■ **Task prompt**: Leaving out every image, restate all the records word for word.

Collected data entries
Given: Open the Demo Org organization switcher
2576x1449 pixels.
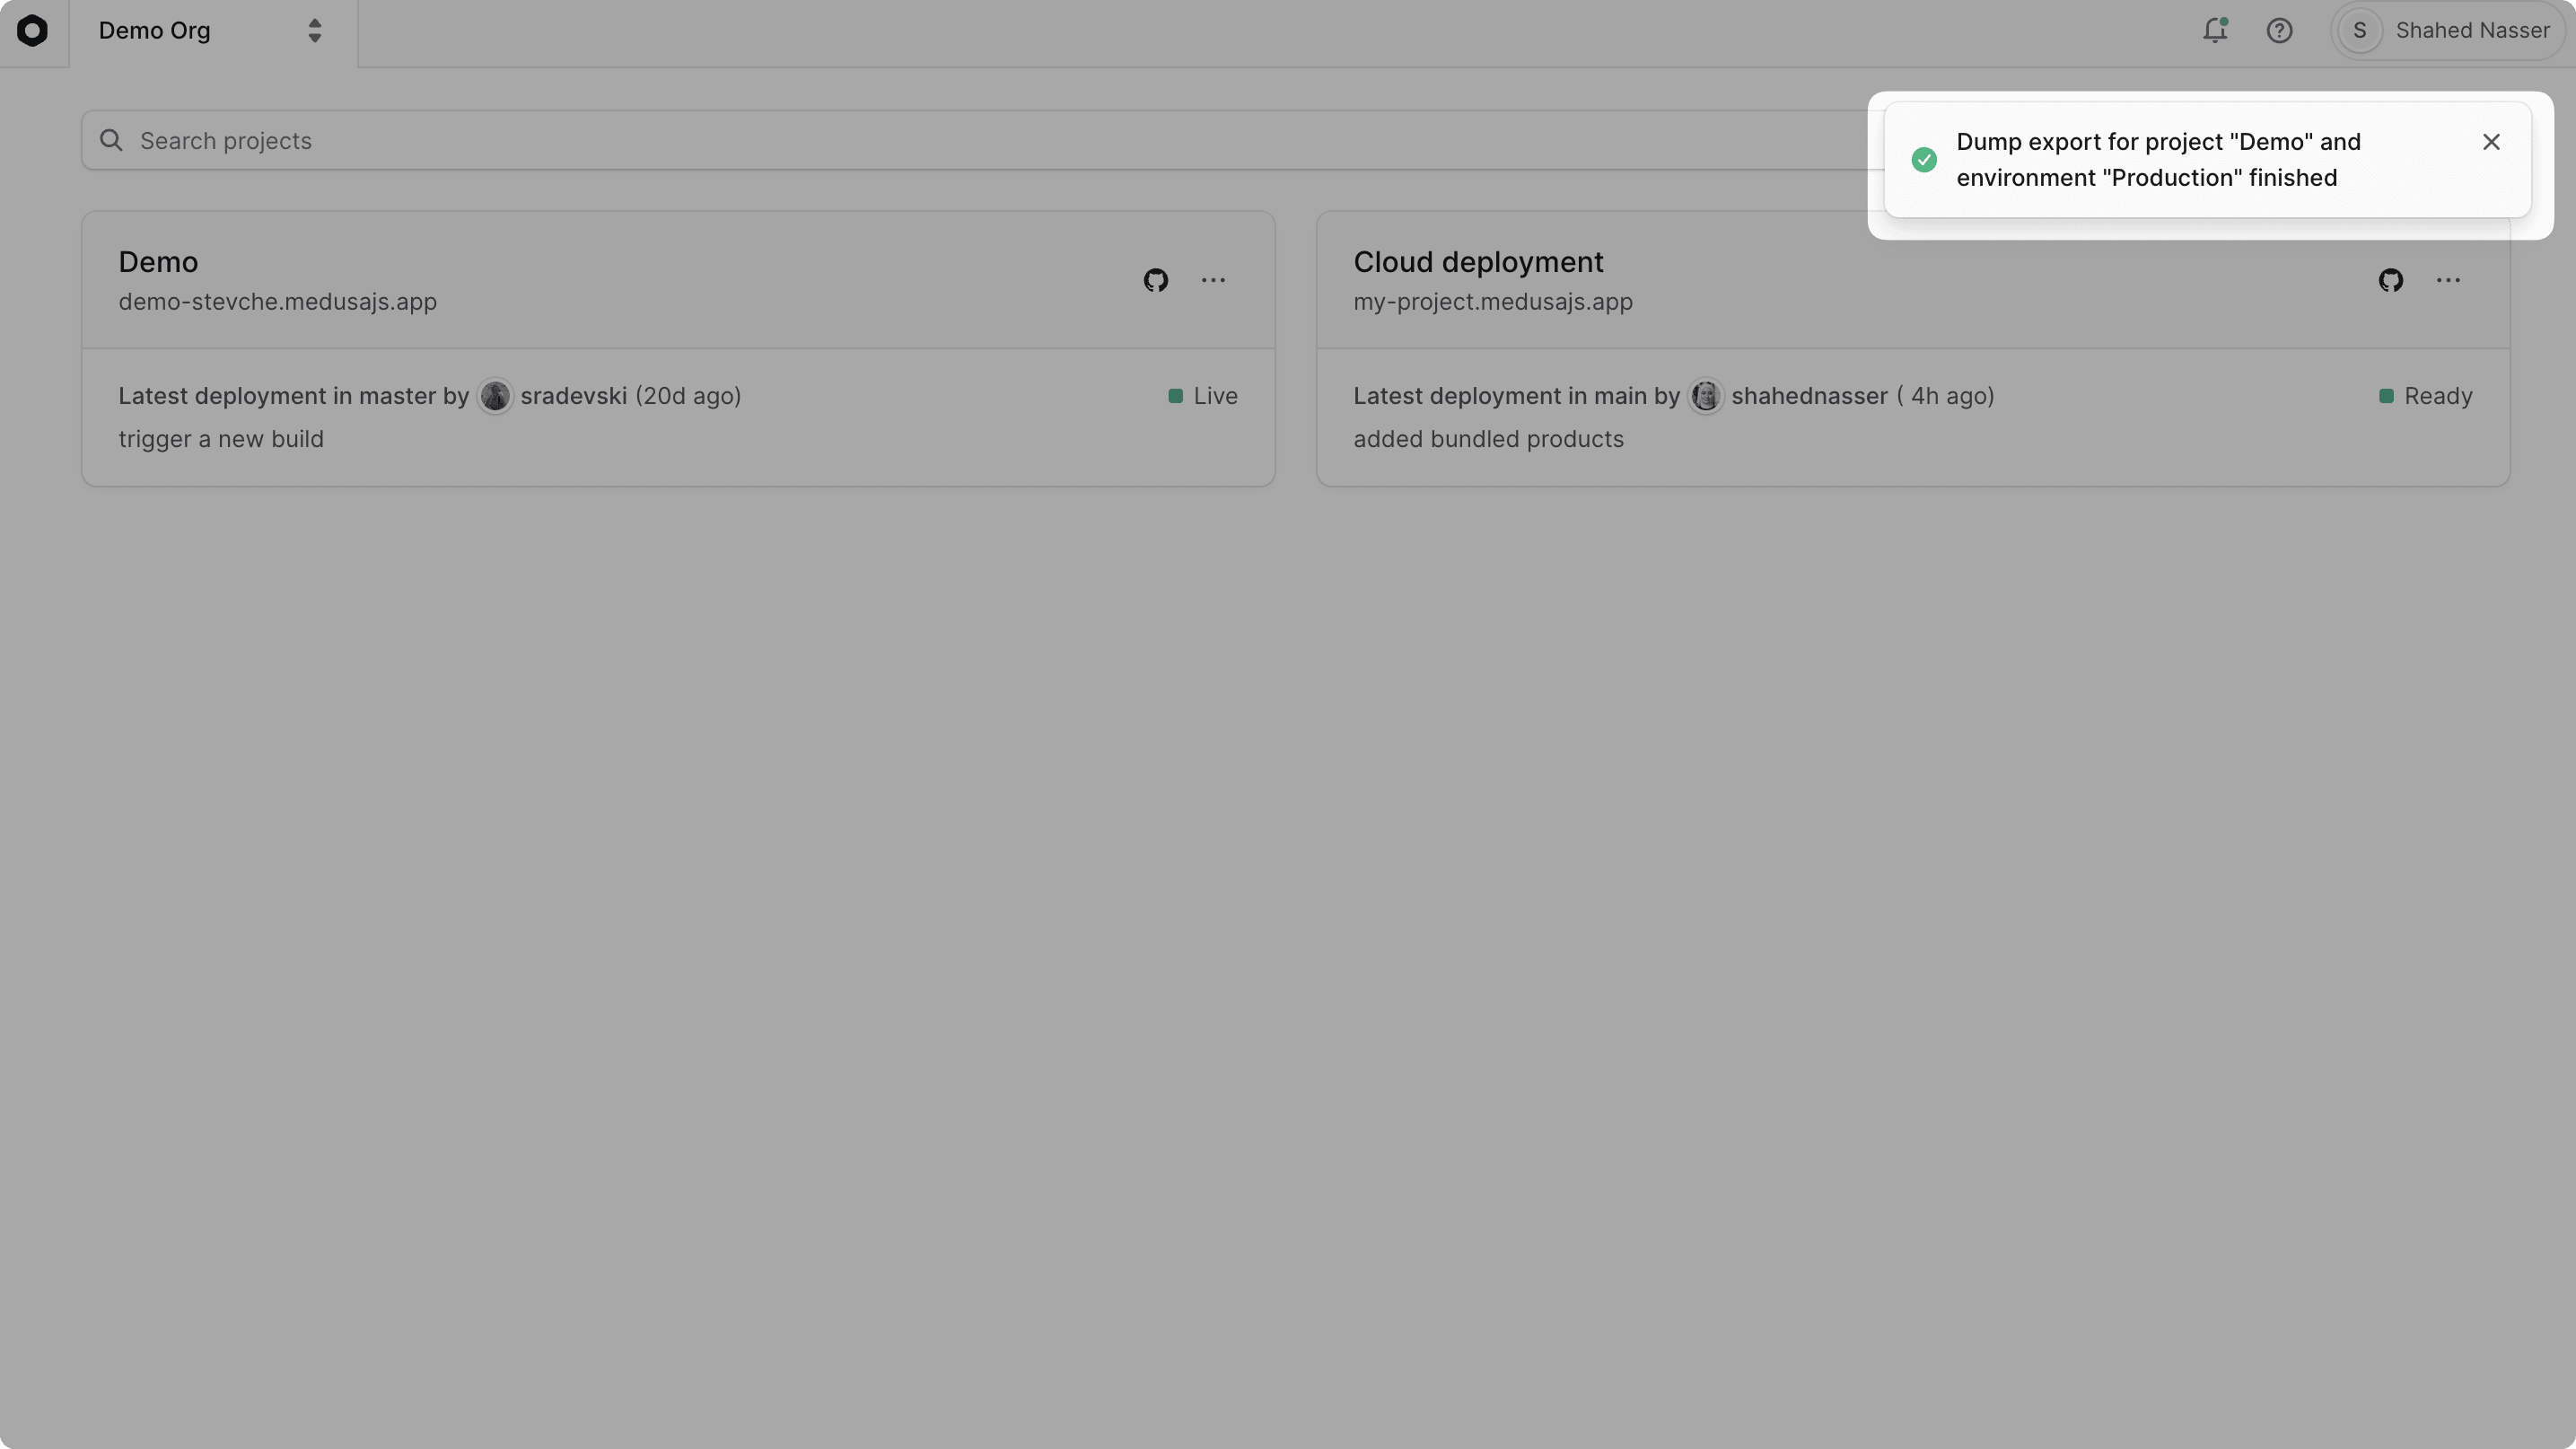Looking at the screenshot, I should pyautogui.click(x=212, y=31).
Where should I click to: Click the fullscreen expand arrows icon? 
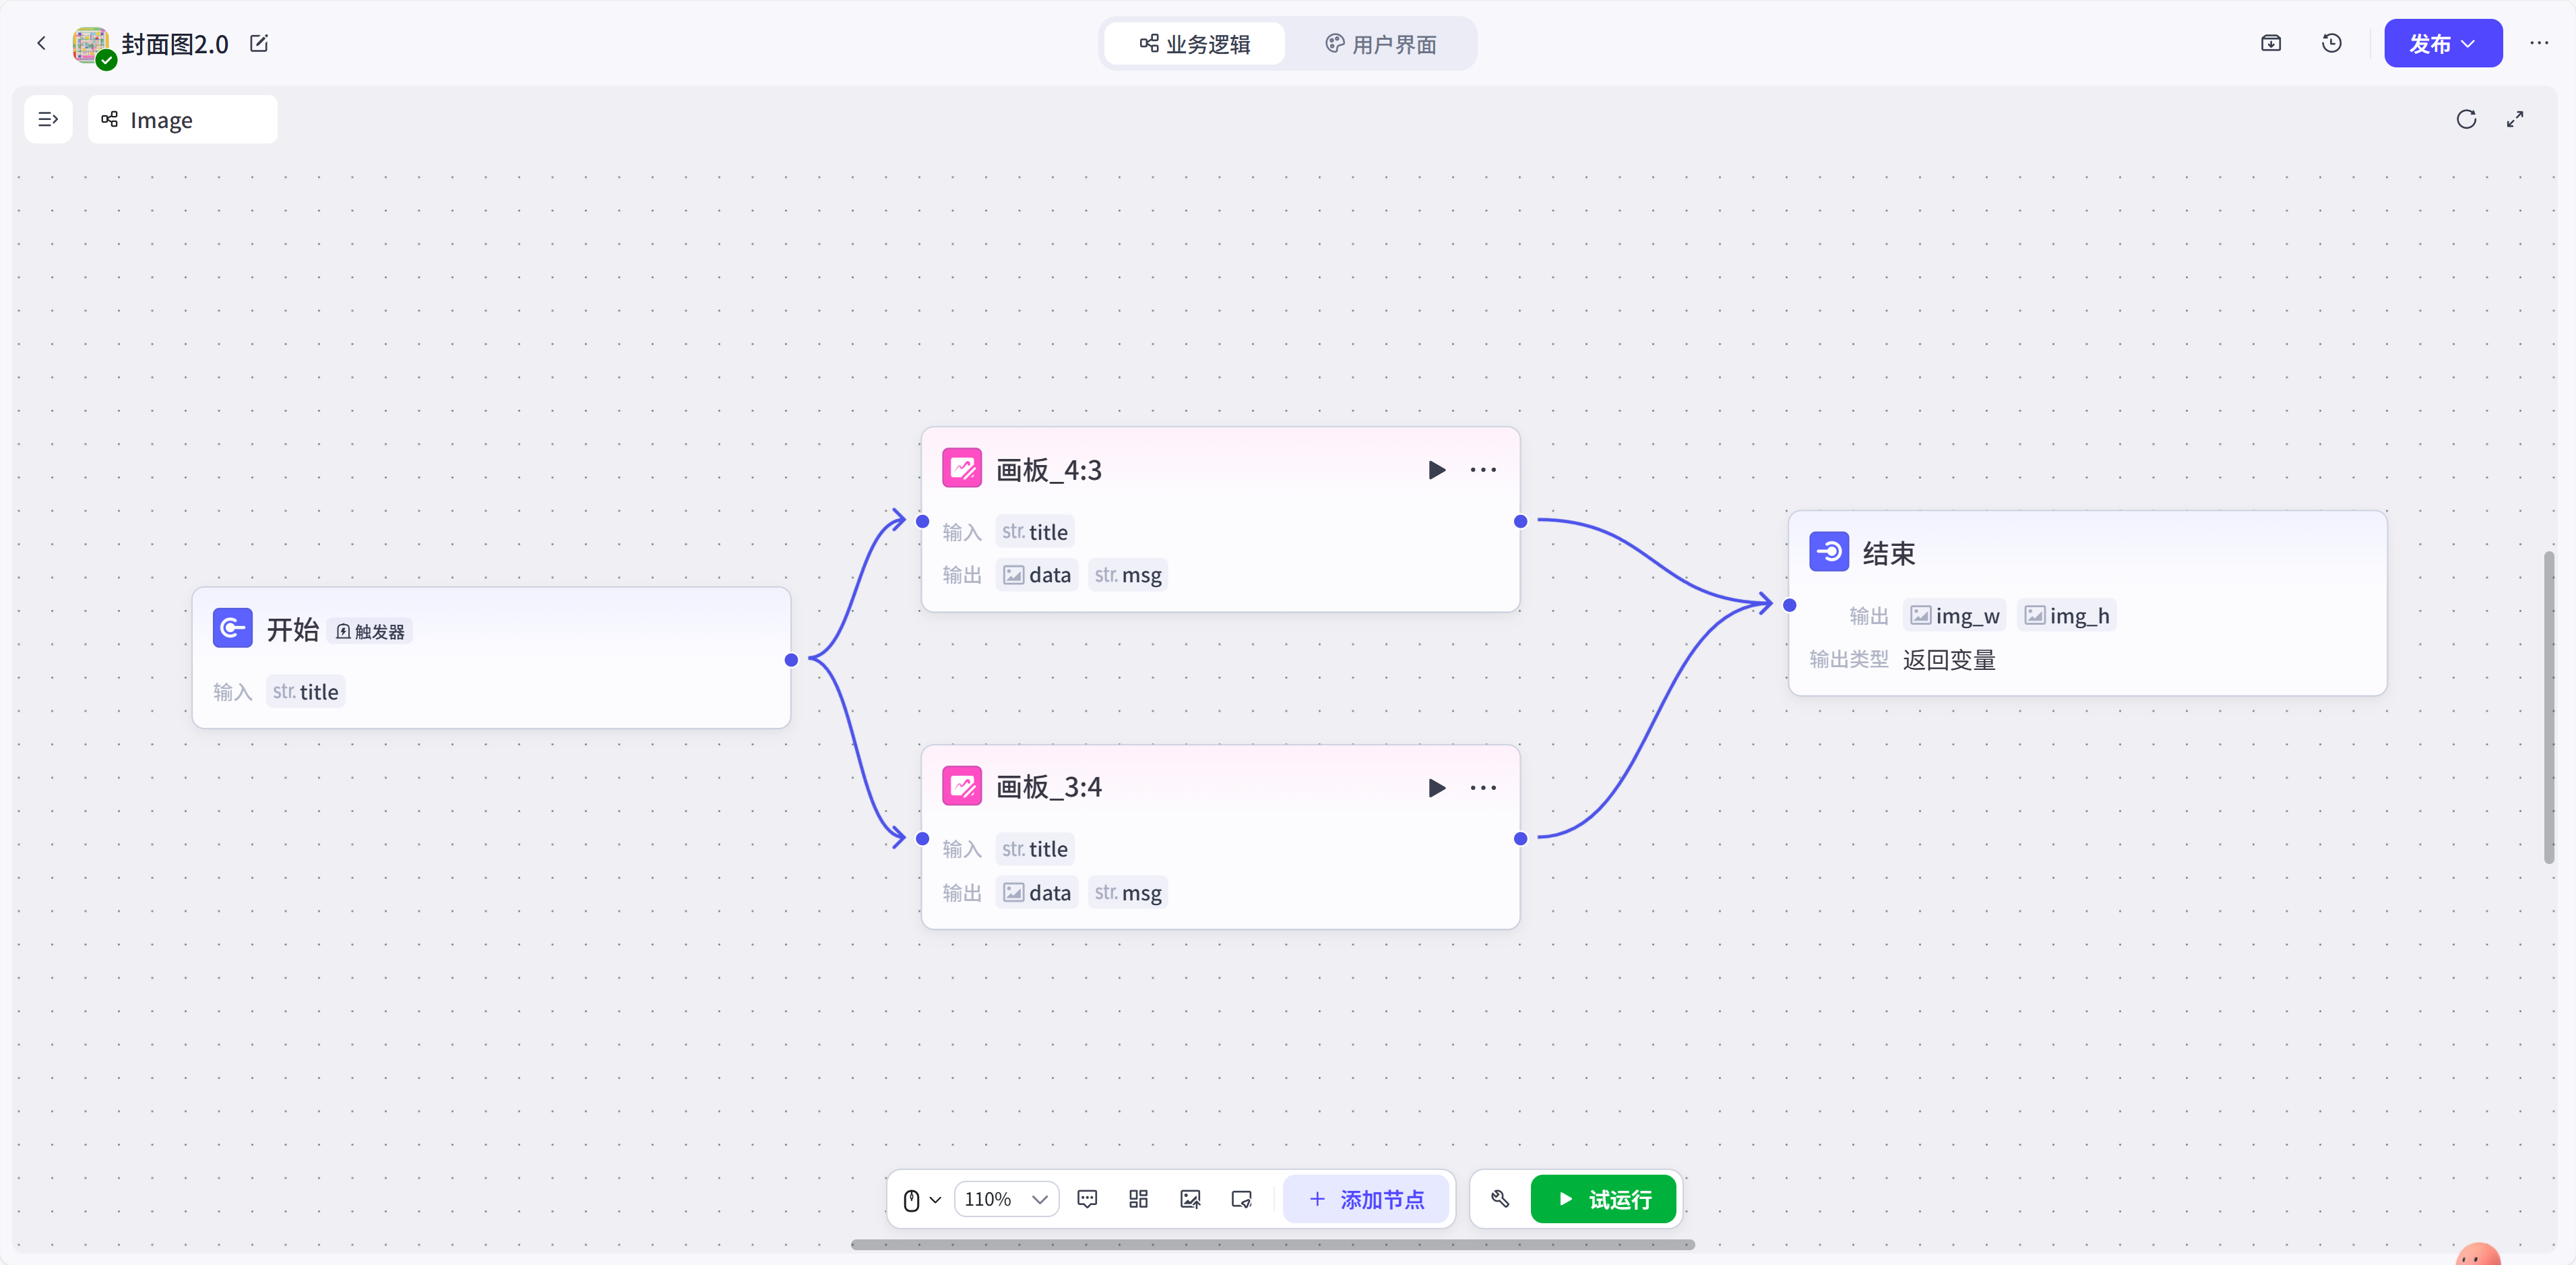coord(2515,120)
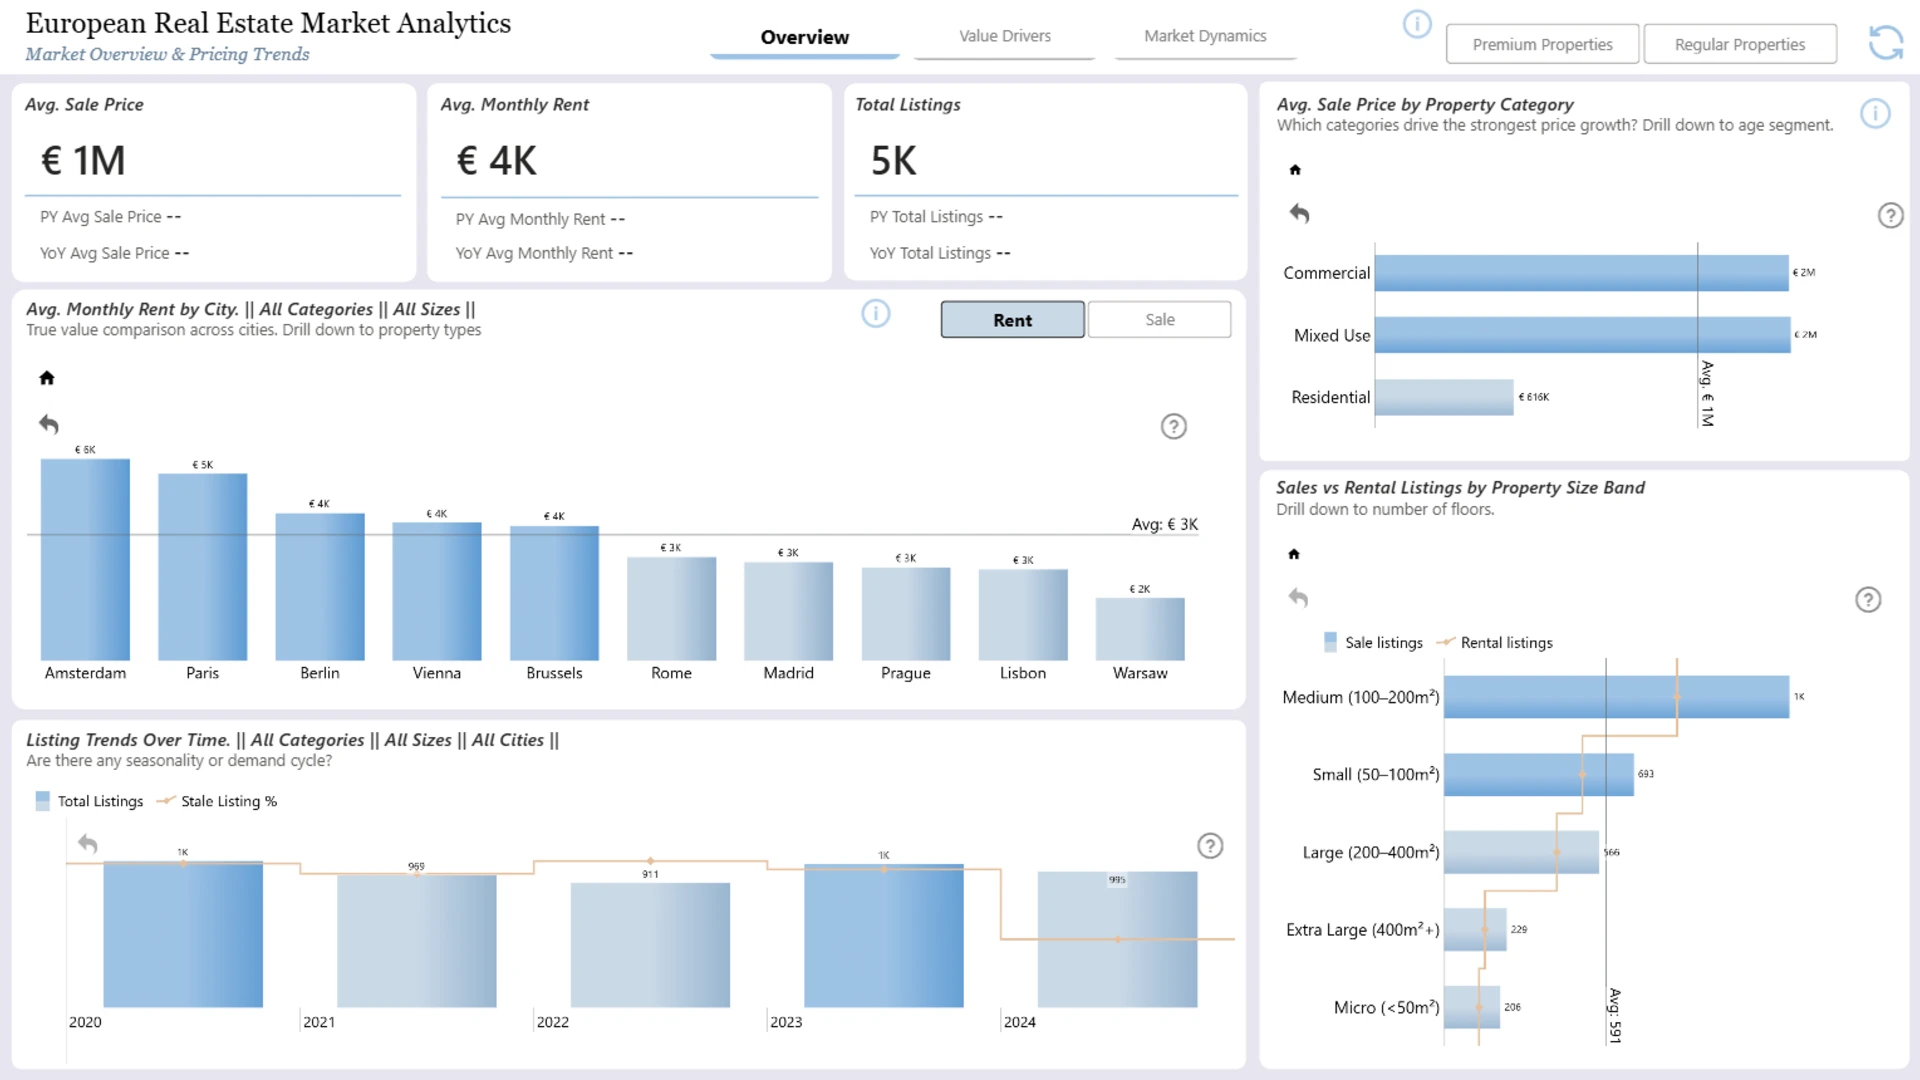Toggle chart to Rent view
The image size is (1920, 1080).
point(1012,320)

■ **Answer box**:
Given: Open the Demo Org organization switcher
2576x1449 pixels.
Looking at the screenshot, I should pyautogui.click(x=212, y=31).
Where should I click to: Click the fullscreen expand arrows icon? 
coord(2515,120)
Toggle chart to Rent view
The image size is (1920, 1080).
point(1012,320)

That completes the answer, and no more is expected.